* _ABOUT THIS EXERCISE_
Answer with one number only: how many lines in the material contain "will".

* _SUPPLIED MATERIAL_
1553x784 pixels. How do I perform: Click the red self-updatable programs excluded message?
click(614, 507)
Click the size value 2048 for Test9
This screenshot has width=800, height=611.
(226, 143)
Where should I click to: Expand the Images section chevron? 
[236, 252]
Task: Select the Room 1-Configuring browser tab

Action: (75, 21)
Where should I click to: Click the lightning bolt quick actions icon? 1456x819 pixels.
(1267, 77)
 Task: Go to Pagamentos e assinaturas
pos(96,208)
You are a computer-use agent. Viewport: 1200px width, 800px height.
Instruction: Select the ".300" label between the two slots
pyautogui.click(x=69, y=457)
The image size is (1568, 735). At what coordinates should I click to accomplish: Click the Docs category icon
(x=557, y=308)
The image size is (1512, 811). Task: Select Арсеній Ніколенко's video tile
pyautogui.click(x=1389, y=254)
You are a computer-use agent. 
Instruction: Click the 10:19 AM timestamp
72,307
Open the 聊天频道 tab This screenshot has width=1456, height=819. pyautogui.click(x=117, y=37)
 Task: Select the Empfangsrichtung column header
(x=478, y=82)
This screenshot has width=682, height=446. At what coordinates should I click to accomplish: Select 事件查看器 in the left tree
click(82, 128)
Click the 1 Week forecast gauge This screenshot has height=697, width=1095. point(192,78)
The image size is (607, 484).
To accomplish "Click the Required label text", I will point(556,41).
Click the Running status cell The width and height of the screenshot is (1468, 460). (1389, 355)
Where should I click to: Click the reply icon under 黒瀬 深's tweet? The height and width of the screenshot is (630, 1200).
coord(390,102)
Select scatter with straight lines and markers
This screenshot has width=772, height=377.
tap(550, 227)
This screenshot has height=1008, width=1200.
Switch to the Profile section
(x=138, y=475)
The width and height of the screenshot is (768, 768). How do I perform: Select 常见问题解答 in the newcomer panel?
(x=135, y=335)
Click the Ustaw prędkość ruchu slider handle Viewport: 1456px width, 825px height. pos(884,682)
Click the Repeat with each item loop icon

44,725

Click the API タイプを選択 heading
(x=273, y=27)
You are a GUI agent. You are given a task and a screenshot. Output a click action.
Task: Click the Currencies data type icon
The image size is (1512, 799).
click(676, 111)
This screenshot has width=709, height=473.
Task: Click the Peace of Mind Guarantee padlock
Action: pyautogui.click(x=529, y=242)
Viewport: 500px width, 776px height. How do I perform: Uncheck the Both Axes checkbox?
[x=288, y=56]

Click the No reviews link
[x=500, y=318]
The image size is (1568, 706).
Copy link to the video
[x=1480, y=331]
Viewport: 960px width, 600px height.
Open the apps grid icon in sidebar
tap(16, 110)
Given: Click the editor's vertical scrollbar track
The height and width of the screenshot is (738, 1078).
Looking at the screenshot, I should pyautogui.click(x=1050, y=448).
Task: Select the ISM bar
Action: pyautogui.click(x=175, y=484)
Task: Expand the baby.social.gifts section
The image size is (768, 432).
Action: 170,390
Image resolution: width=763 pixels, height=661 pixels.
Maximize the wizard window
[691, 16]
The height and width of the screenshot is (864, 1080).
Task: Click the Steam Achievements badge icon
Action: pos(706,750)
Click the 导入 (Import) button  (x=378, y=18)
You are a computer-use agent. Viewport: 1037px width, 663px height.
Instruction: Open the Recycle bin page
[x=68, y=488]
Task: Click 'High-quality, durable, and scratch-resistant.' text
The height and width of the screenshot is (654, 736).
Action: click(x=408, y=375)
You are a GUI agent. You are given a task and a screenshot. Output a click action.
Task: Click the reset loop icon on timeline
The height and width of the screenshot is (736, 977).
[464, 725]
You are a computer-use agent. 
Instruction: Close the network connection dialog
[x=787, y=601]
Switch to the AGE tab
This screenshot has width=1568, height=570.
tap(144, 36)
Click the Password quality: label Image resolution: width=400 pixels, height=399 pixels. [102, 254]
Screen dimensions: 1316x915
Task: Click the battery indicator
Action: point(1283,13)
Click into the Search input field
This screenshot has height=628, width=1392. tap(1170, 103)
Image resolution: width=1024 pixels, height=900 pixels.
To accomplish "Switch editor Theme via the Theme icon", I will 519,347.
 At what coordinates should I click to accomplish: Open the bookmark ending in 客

* _OUTPUT OF THE TASK_
2